======== Selected extract

Some weeks my closet seems pretty dang full. (To be fair, other weeks are a bit more sparse.) A few months ago, I felt like I was having trouble keeping my closet manageable. Everything was overflowing. I felt like the door wouldn’t even shut, so something had to change.

I could have quit teaching my college classes. I could have just gone MIA on campus. I could have stopped coordinating the Gerontology major. No more responding to emails from other areas of the university or turning in reports about the major. I could have not shown up at speaking engagements. Because these are responsibilities related to my paycheck and my professional reputation, tossing them out of the closet didn’t seem like a good option.

I had to look elsewhere to make a change. For years I had taught fitness classes at our community rec center. I quit.

Could I have given up “The Bachelor” instead? Yep, but I didn’t. Could I have decided to keep the house less clean?  Definitely, and I’m not a clean freak anyway. I could have even chosen to forget about this whole blogging endeavor except that I recently invested in a whole year of an upgraded membership to WordPress so you all wouldn’t have to see ads. I guess I have to blog another year to make that worthwhile.

I have a limited amount of time and energy to spend as I wish, and teaching fitness classes is what I pitched out of my closet for the time being. It’s the decision I made. Someone else might have made a different decision. Someone else is not me.

If I were diagnosed with Alzheimer’s or another disease, my time and energy would be more limited, and I would likely have to make more decisions about what I throw out of my closet. (If you are following me with this whole closet analogy, picture that closet getting smaller.) This is what I see people in the early stages of dementia doing whether or not they realize it.

================

What to work on
In the piece above about the overflowing closet, please say what activity the writer gave up to make room.

======== Available data

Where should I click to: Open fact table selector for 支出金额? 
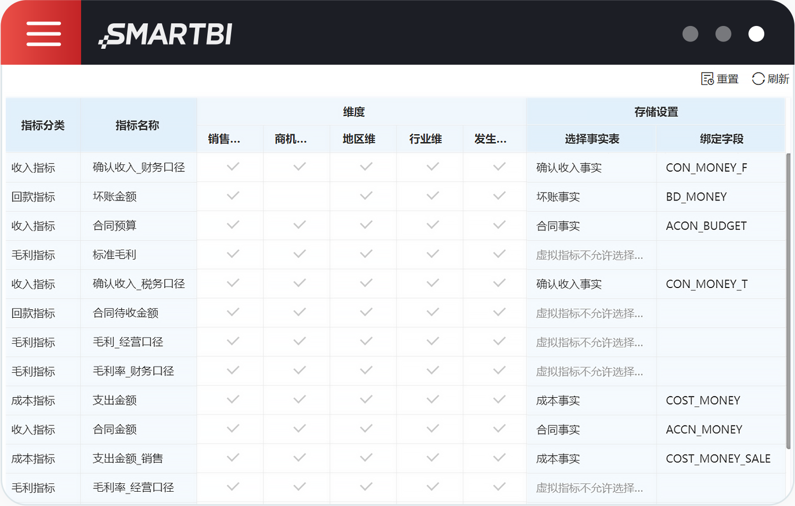coord(591,400)
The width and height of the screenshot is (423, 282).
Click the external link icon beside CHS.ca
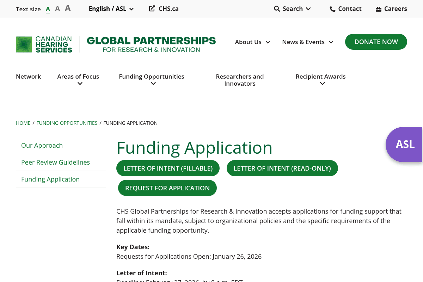[152, 8]
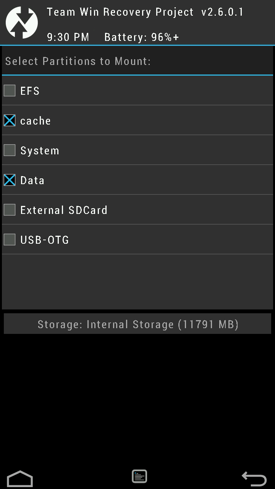Go to the TWRP home screen

point(20,479)
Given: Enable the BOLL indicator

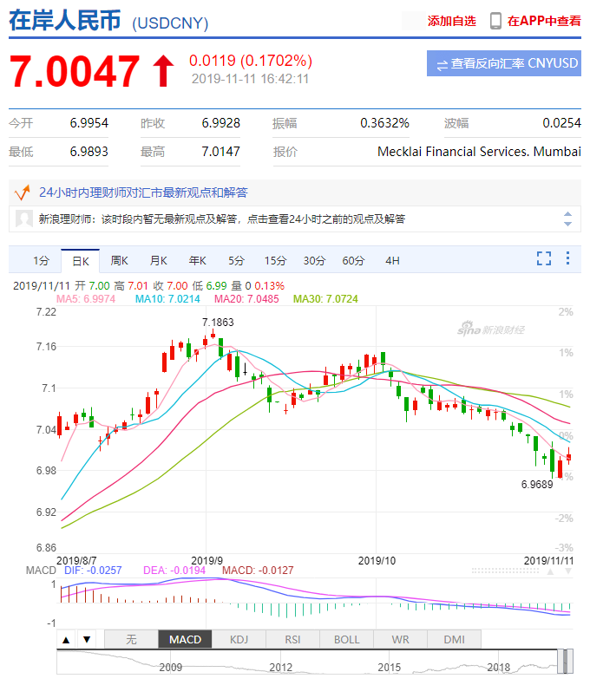Looking at the screenshot, I should pos(346,640).
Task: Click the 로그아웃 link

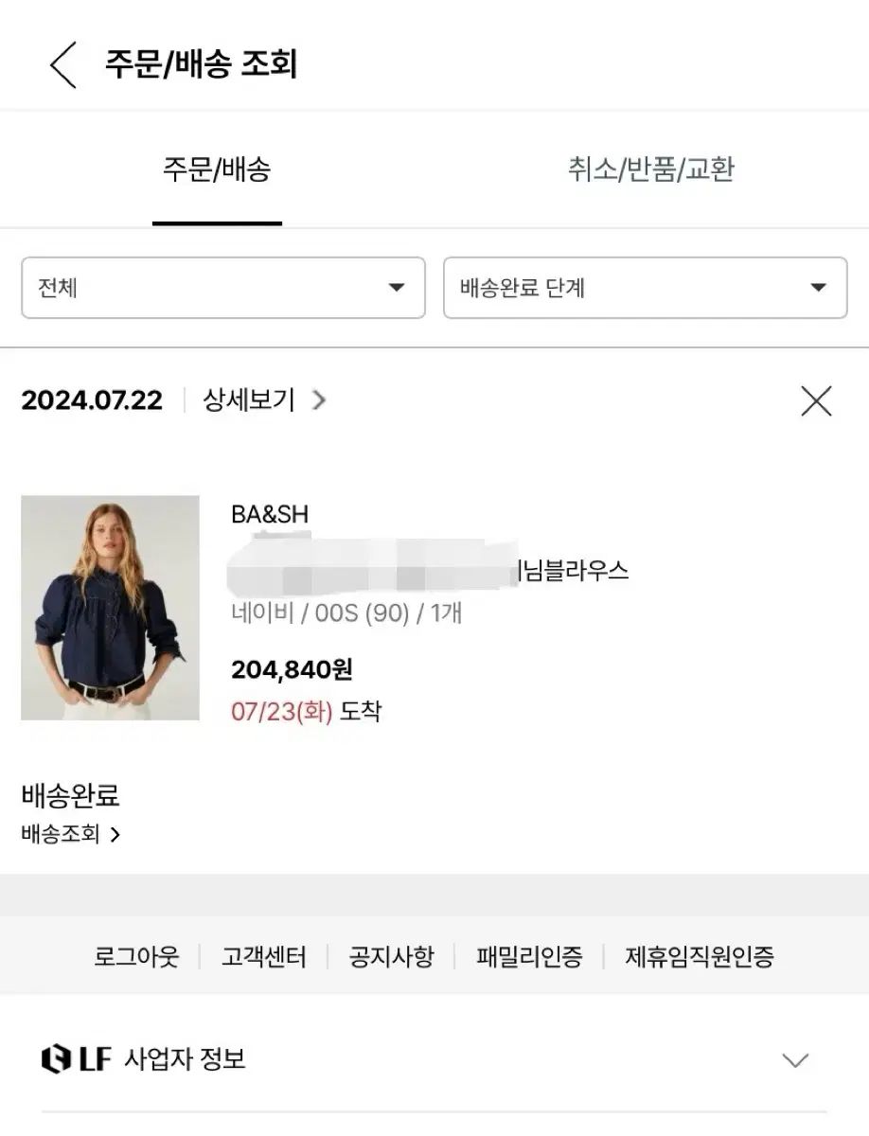Action: pyautogui.click(x=136, y=956)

================

Output of the exercise
Teaching fitness classes at the community rec center.